## EXERCISE AIM
Format the material below as a Markdown table with the columns "Row" and "Line", going from the very first line through the line that contains "browser-tab: ★ 站点配置-启网商城 ✕ is", skipping blank lines. Leave the pictures out of your answer.

*** DATA TO EXAMINE Section Begins ***

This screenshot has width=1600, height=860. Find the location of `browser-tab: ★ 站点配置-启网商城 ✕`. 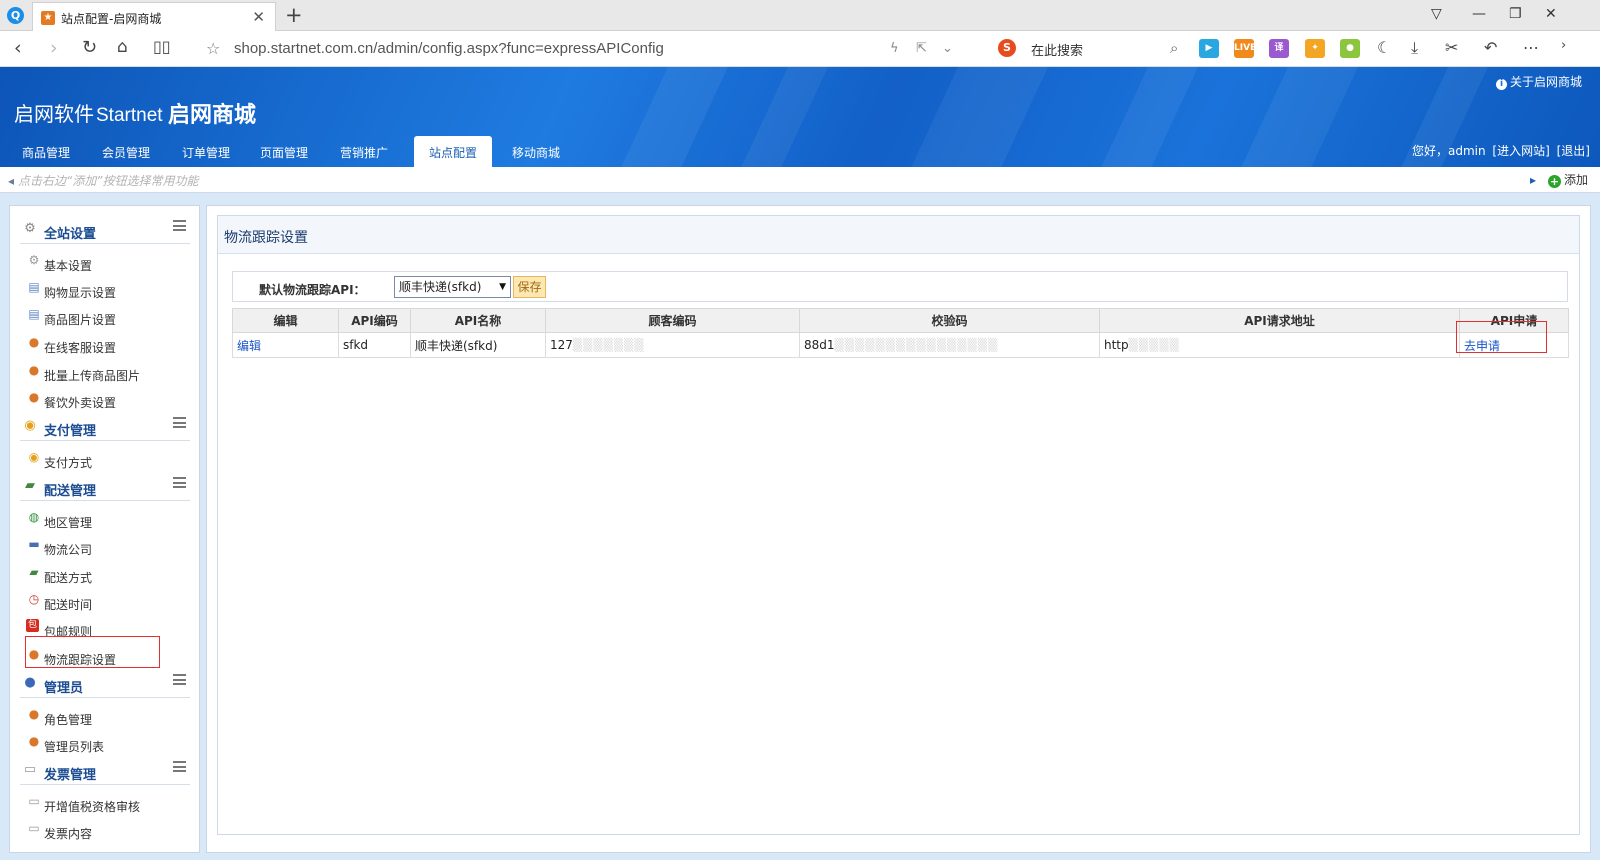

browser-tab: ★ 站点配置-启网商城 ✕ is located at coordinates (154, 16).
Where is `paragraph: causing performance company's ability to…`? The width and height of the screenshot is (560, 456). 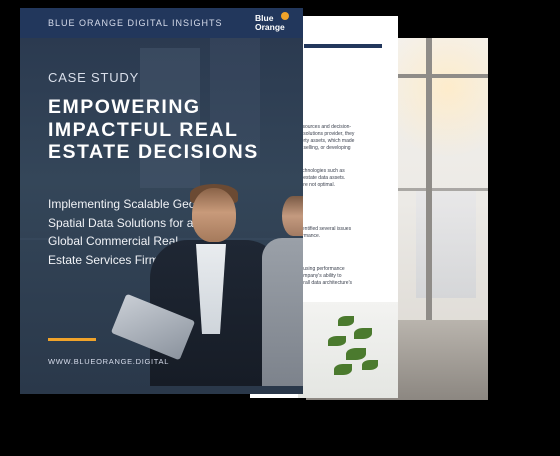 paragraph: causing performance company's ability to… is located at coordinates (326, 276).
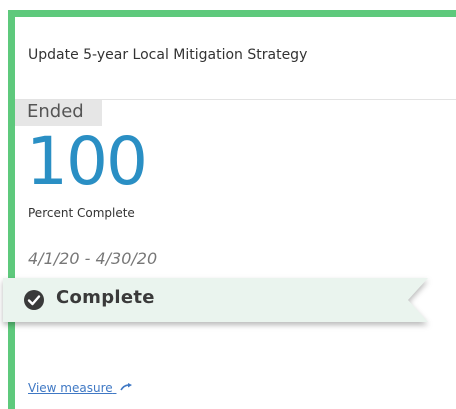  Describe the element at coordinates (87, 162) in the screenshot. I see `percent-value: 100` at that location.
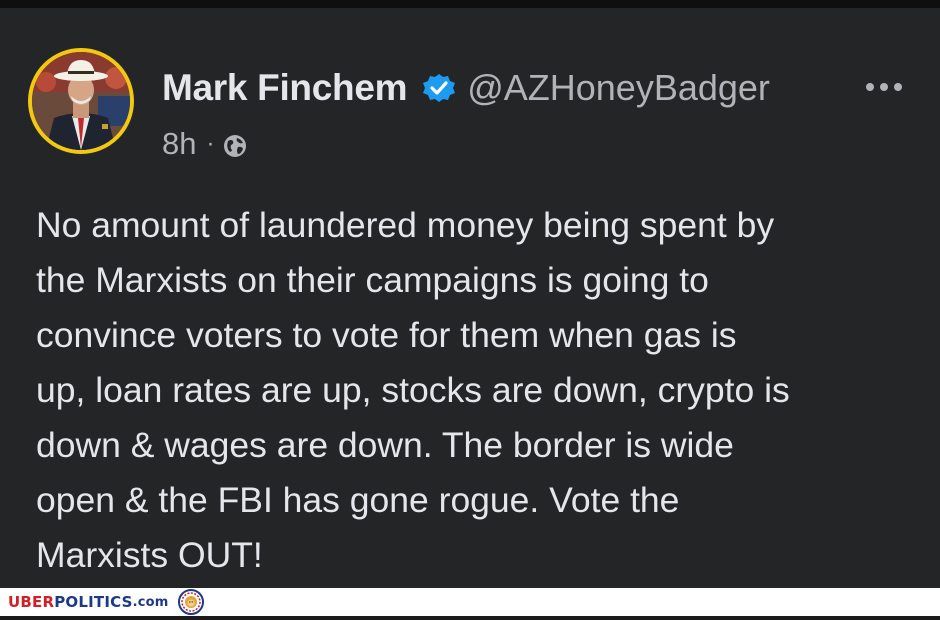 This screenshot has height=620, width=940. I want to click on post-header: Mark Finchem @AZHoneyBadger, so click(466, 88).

*** DATA TO EXAMINE Section Ends ***

## YOUR RESPONSE
| Row | Line |
|---|---|
| 1 | This screenshot has width=1600, height=860. Find the location of `browser-tab: ★ 站点配置-启网商城 ✕`.  |
| 2 | browser-tab: ★ 站点配置-启网商城 ✕ is located at coordinates (154, 16). |